*** Block opens ***
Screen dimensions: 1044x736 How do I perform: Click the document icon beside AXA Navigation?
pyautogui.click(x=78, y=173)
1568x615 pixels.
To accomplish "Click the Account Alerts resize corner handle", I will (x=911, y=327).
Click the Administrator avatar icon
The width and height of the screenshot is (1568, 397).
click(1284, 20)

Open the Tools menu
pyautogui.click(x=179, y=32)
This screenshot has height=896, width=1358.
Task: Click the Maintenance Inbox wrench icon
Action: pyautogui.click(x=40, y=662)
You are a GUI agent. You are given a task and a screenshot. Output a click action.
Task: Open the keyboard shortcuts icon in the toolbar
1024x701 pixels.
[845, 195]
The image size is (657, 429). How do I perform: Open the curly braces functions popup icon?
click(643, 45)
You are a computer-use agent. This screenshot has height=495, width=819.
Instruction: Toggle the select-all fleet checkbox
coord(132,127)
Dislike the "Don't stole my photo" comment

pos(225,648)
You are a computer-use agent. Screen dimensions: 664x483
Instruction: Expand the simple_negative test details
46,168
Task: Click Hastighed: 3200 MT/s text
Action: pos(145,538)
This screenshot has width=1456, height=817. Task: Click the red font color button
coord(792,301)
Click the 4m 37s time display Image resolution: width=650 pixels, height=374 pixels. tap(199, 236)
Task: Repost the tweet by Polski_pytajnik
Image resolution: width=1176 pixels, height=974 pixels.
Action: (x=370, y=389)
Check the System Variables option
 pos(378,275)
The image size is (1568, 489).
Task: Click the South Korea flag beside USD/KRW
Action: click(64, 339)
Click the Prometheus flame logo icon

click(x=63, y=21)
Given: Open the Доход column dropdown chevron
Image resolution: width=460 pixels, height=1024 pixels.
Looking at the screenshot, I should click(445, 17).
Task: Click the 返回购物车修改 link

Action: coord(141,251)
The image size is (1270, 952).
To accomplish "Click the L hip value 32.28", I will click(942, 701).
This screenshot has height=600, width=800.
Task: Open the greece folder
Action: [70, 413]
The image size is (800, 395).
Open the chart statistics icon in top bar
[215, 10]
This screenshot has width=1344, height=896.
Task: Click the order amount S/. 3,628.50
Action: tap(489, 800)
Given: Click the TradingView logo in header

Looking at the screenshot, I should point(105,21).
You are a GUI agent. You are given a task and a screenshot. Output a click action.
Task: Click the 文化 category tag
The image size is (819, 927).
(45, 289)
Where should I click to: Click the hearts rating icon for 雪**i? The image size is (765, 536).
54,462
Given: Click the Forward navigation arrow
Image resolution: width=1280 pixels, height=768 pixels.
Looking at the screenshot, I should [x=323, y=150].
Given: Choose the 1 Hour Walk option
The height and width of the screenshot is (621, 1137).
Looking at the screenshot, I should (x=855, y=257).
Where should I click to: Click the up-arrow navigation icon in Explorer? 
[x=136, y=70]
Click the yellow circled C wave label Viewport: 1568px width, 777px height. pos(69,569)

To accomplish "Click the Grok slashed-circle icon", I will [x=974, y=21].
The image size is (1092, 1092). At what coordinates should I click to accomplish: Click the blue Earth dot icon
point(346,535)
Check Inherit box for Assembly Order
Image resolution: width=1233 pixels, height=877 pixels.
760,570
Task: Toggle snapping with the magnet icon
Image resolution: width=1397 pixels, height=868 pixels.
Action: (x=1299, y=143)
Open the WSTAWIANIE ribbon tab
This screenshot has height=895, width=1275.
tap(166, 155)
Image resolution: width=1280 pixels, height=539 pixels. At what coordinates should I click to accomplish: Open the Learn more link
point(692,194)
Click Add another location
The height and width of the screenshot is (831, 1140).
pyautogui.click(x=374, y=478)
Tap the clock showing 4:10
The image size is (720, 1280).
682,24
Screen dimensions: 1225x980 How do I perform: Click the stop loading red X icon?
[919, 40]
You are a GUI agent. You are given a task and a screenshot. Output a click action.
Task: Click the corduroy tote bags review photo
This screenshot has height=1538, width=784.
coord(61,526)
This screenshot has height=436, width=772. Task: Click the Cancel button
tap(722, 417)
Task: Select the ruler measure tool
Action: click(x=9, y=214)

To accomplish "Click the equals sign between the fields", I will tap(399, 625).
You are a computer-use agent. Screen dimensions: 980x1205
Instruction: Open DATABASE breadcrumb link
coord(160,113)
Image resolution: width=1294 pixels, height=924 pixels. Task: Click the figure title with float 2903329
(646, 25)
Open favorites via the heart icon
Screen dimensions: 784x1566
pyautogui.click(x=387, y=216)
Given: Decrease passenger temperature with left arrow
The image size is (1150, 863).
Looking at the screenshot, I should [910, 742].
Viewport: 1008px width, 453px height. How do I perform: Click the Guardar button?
*** Block closes ***
Copy out all lines of the listing where the word "Viewport" appears.

Click the yellow circled C wave label Viewport: 1568px width, 777px height. pos(69,569)
Viewport: 1008px width, 453px height. How do I perform: Click the Guardar button?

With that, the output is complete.